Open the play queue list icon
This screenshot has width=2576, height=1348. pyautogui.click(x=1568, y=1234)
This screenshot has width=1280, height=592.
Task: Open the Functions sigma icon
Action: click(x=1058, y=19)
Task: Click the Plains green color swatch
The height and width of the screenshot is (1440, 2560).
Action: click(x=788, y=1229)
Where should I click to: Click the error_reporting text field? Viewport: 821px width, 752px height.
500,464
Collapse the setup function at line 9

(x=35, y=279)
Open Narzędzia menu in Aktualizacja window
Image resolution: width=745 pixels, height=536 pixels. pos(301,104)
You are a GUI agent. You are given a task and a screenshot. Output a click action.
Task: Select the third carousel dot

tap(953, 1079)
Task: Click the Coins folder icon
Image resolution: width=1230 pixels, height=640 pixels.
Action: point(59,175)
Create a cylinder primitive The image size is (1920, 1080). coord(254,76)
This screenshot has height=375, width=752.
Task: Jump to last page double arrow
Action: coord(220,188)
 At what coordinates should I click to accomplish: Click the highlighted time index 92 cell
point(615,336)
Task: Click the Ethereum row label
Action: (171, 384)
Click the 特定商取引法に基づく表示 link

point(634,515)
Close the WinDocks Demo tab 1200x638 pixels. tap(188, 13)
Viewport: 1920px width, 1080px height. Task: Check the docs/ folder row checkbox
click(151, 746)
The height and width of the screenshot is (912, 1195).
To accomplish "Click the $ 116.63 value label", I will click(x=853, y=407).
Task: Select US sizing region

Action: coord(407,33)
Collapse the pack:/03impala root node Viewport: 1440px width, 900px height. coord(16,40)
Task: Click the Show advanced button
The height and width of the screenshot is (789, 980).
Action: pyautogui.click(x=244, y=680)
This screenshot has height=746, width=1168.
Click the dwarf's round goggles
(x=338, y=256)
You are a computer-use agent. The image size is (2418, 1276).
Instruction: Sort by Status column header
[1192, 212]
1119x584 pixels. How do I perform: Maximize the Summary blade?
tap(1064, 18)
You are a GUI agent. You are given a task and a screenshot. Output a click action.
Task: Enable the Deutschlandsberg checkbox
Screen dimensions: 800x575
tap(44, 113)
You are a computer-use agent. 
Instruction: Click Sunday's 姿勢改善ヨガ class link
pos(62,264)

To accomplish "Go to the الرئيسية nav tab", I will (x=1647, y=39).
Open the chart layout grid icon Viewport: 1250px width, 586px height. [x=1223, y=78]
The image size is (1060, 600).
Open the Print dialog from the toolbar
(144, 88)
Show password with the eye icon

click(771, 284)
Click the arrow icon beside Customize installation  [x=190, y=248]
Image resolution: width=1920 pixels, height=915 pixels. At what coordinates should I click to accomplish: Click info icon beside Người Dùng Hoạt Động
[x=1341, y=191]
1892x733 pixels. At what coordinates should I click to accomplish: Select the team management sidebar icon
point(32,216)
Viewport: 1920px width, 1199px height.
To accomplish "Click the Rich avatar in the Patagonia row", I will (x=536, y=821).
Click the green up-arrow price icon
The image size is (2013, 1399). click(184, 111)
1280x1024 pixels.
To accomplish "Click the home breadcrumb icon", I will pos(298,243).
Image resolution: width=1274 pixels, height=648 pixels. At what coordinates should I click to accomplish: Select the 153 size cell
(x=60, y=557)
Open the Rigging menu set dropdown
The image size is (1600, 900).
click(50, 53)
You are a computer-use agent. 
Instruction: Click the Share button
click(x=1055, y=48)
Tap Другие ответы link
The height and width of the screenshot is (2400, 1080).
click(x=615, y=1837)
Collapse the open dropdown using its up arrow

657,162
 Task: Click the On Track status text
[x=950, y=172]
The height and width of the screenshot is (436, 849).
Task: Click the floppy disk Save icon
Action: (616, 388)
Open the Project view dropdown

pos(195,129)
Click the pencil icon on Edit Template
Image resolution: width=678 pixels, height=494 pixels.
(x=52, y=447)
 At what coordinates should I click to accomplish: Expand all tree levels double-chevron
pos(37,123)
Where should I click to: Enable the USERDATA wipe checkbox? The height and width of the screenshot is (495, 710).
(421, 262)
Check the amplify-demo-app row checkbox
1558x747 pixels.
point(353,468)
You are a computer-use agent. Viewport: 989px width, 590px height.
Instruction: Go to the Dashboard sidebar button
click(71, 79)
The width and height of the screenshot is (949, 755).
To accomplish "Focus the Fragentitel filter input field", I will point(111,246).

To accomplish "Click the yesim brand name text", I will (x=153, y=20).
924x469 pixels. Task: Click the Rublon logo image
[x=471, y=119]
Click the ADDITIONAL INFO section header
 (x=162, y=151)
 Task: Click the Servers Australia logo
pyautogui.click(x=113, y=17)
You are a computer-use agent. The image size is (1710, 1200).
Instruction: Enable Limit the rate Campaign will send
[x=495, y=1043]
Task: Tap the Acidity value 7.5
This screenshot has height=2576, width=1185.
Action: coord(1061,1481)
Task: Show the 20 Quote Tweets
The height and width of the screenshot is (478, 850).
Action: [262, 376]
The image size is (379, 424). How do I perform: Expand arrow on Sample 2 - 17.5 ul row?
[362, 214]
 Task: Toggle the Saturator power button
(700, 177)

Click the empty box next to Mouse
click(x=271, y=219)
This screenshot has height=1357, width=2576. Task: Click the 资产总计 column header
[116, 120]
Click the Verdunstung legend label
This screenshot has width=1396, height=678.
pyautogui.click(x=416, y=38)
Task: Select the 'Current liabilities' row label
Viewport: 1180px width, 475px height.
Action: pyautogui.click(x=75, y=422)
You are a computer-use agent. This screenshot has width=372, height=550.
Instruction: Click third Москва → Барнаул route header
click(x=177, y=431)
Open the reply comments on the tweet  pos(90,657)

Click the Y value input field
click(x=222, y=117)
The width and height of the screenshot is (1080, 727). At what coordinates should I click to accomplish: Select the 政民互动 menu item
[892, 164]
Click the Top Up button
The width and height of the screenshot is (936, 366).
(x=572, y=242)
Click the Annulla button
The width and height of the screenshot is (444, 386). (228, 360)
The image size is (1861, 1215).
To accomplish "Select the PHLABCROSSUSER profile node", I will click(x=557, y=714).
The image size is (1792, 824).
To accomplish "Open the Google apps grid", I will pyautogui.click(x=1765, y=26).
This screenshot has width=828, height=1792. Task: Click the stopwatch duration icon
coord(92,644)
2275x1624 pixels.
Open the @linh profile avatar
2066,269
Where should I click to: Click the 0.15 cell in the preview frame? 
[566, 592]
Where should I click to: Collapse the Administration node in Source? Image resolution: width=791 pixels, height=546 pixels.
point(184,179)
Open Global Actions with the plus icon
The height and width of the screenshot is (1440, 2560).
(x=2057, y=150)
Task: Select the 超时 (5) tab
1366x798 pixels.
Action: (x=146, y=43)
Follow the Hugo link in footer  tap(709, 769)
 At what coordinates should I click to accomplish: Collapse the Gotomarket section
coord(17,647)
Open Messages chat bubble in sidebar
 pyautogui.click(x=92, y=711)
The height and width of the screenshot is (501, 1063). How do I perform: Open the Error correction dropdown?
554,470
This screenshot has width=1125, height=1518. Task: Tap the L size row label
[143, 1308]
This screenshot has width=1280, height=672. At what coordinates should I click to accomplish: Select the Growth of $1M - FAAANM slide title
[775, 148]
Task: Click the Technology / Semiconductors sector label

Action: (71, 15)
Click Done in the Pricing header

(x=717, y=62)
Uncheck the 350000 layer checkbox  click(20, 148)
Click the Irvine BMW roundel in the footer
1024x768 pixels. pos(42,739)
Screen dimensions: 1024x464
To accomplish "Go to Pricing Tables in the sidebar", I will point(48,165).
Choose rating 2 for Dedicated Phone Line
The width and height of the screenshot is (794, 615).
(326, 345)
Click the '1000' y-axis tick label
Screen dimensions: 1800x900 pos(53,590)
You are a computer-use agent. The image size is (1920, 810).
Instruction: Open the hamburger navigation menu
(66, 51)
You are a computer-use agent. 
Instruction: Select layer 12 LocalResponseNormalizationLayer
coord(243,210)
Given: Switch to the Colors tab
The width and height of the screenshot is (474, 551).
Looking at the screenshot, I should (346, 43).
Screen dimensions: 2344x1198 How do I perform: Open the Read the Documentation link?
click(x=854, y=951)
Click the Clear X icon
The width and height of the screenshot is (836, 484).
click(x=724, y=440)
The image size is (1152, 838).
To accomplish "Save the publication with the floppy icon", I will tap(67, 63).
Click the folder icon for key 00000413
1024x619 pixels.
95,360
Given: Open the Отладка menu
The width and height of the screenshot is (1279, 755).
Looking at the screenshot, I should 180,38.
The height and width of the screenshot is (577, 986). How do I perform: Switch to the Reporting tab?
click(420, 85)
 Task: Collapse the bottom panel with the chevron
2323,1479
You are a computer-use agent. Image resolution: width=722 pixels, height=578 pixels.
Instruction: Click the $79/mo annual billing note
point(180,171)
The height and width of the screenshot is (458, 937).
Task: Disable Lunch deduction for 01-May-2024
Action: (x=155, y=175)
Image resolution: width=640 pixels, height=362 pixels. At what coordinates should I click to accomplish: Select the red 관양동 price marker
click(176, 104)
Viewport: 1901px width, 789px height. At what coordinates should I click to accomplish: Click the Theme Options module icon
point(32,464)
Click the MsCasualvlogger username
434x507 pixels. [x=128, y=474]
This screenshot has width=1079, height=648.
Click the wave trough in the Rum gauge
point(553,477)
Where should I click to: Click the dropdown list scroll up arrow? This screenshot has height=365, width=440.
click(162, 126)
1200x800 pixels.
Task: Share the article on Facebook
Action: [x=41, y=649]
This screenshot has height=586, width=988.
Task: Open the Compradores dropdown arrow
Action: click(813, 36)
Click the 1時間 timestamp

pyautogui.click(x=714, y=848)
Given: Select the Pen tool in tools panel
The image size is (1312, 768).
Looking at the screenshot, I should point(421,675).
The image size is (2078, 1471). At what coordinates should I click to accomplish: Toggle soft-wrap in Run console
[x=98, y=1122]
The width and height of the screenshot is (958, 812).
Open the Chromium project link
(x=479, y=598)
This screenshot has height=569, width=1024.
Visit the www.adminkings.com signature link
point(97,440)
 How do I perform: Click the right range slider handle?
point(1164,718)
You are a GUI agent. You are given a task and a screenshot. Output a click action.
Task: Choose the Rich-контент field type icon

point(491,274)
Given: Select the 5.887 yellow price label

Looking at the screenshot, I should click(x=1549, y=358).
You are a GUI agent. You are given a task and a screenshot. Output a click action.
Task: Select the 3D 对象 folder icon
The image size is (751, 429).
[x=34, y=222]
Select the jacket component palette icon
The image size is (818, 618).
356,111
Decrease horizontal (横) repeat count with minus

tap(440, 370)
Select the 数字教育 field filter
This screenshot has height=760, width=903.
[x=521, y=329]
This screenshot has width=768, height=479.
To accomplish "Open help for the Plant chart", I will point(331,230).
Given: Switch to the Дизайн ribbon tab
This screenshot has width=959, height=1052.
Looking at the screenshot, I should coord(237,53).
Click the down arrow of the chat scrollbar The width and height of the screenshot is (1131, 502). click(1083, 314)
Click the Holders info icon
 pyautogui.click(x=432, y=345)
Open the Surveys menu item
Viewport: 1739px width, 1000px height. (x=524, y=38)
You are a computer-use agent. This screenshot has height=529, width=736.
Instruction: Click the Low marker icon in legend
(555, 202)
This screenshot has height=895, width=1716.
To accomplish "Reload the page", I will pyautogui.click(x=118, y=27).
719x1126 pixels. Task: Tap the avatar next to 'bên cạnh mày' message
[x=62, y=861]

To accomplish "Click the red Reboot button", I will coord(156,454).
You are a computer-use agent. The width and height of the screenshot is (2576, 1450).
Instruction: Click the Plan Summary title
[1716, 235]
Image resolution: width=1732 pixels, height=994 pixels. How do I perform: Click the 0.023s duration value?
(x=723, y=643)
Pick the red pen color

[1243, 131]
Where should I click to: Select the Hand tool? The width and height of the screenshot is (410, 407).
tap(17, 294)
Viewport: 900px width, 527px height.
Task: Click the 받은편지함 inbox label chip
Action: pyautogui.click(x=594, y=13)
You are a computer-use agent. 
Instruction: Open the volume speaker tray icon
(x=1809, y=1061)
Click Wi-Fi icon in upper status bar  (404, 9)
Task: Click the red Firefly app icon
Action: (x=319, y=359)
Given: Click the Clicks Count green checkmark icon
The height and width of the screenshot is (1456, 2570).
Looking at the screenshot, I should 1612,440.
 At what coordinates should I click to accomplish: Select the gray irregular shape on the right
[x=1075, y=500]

---

Collect every line of the items that contains the string "Viewport", treating case as significant, and copy each one out in full.

Where should I click to: Click the error_reporting text field? Viewport: 821px width, 752px height.
Viewport: 1920px width, 1080px height. Task: Check the docs/ folder row checkbox
Collapse the pack:/03impala root node Viewport: 1440px width, 900px height. coord(16,40)
Open the chart layout grid icon Viewport: 1250px width, 586px height. [x=1223, y=78]
Viewport: 1920px width, 1199px height.
You are a computer-use agent. Viewport: 989px width, 590px height.
Viewport: 1180px width, 475px height.
Viewport: 1901px width, 789px height. At what coordinates should I click to accomplish: Click the Theme Options module icon
Viewport: 1739px width, 1000px height. (x=524, y=38)
Viewport: 900px width, 527px height.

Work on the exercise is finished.